Selected excerpt:
Chickpea curry with roasted veg served with brown rice
Mixed bean chilli served with jacket sweet potato
Teriyaki tofu and cashew nuts served with noodles
Root veg and bean stew served with dumplings or mash potatoes and brussel sprouts
Mushroom and lentil tomato sauce served with pasta
Lentil cottage pie served with steamed veg

I’ve detailed on the thread called ‘simple vegan meal plans’ how I prepare and freeze mash potatoes etc so once these meals are thawed out it’s very quick and easy to reheat and serve! smile

LeGrandBleu Sun 12-Jan-20 13:53:52

I am not sure quorn belongs to a whole food plant based. You really need a factory to make it , so you are not exactly eating a plant but something out of a factory plant.

I also think it is a lot easier to be WFPB, because you don;t need a lot of prep or organisation.
Plenty of veggies in the fridge, dry or canned chickpeas , beans or lentils, good tofu and why not tempeh, a nice variety of vinegars and mustard.

I am not a big fan of "one-pot-meal" for lack of a better name, so stew or curry are ok once a month/fortnight, but I so much prefer single ingredients and most of the time, what I eat does;t have a name.

Tasks and exercises:
**A)** State whether each statement agrees with the plant-based meals excerpt, answering yes or no and quoting the deciding words: (i) one listed dish is lentil cottage pie served with steamed veg; (ii) LeGrandBleu regards quorn as clearly belonging to a whole food plant based diet; (iii) LeGrandBleu prefers one-pot meals such as stew or curry to single ingredients.
**B)** Carry on the plant-based meals excerpt after its final sentence, keeping the same voice and subject.

Available data:

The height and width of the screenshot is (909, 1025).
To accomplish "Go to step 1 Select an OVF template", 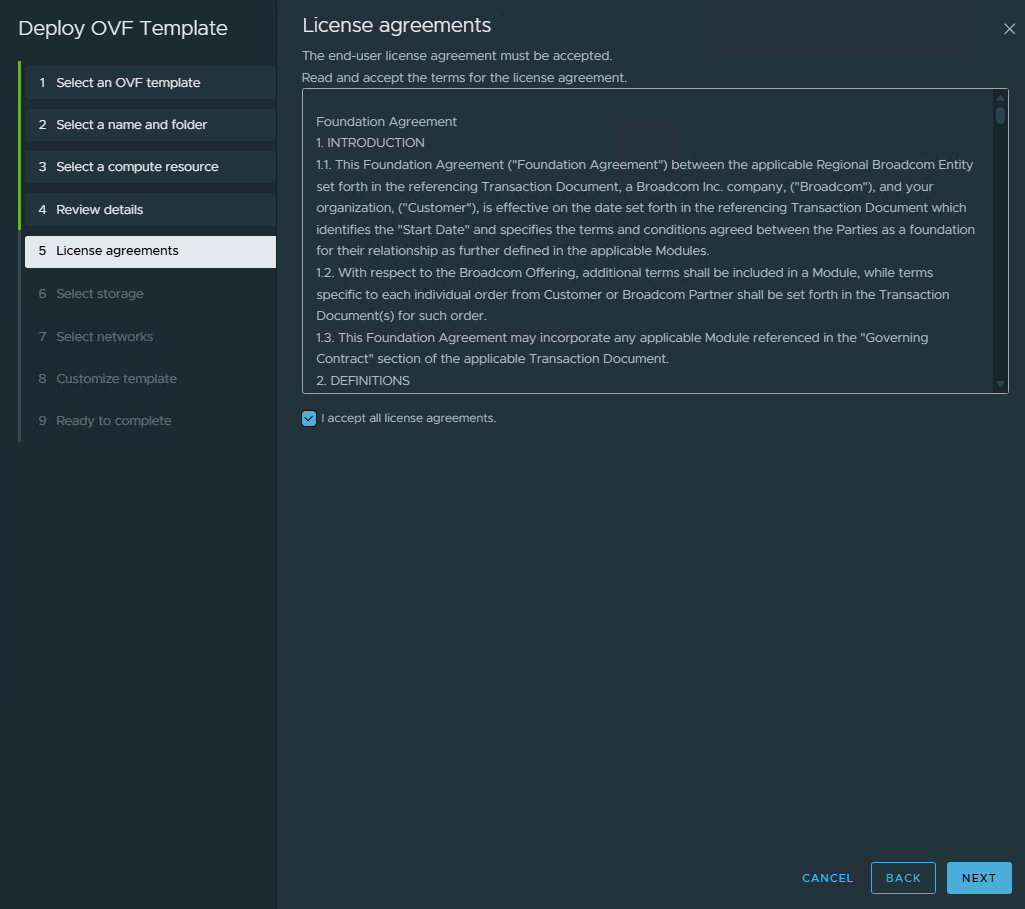I will [x=128, y=83].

Answers to the problems:
**A)**
(i) Yes: "Lentil cottage pie served with steamed veg"
(ii) No: "I am not sure quorn belongs to a whole food plant based."
(iii) No: "I so much prefer single ingredients"

**B)**
I like sauté tempeh in a pan with a bit of onion, oven roasted tofu (a bowl, 3 or 4 tbls of soy sauce, 1 of nutritional yeast, again if available in the house, a bit of liquid smoke, then grab a block of firm tofu, wrap it in kitchen paper to remove moisture, then holding block in one hand and with a fork in the other start making holes in the tofu so it crumbles. Mix well and put on a tray in the oven for 20 min. Eat like that or if you can resist the goodness use it as a substitute for mince in bolognaise).

I also like to eat my own fermented food and sauerkraut does;t really go well with stews and curries.